To participate, please download the Loon Mortality Survey reporting form and contact the Canadian Cooperative Wildlife Health Centre office prior to sending the package to them. To submit a loon egg, download the egg collection form and contact the egg analysis office at the Canadian Wildlife Service prior to sending the package. Contact information is provided on the relevant forms. Please read all instructions before removing or shipping eggs or dead loons and do not send packages prior to receiving confirmation from the appropriate research agency.
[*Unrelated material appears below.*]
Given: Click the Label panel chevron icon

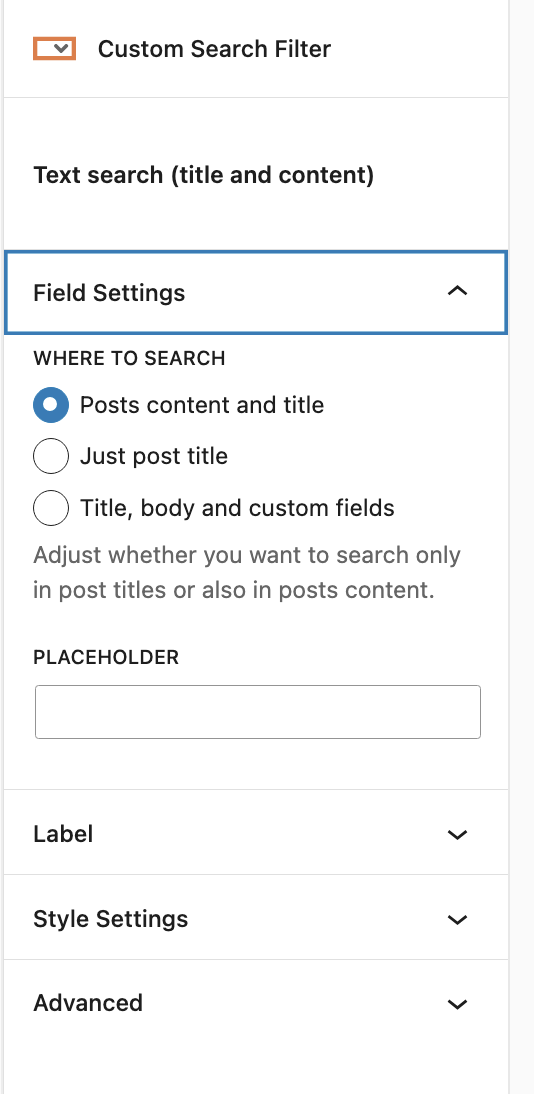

One form of loon mortality that can affect loons during fall migration is botulism. Periodic outbreaks of Type E botulism are known to kill thousands of loons as they migrate through the lower Great Lakes. Four years of serious die-offs occurred in the Lake Erie basin between 1999 and 2002. Research is ongoing to identify what parts of Lake Erie harbour the bacterium Clostridium botulinum that produces the botulism-causing toxin, and which specific pathway(s) this pathogen follows to get into the food chain. Bird Studies Canada will continue to play a role in helping to understand and address this important threat to loons and other migratory waterbirds. If you find dead loons or other waterbirds along a Great Lake, contact the Canadian Cooperative Wildlife Health Centre, once you have reviewed the Loon Mortality Survey reporting form.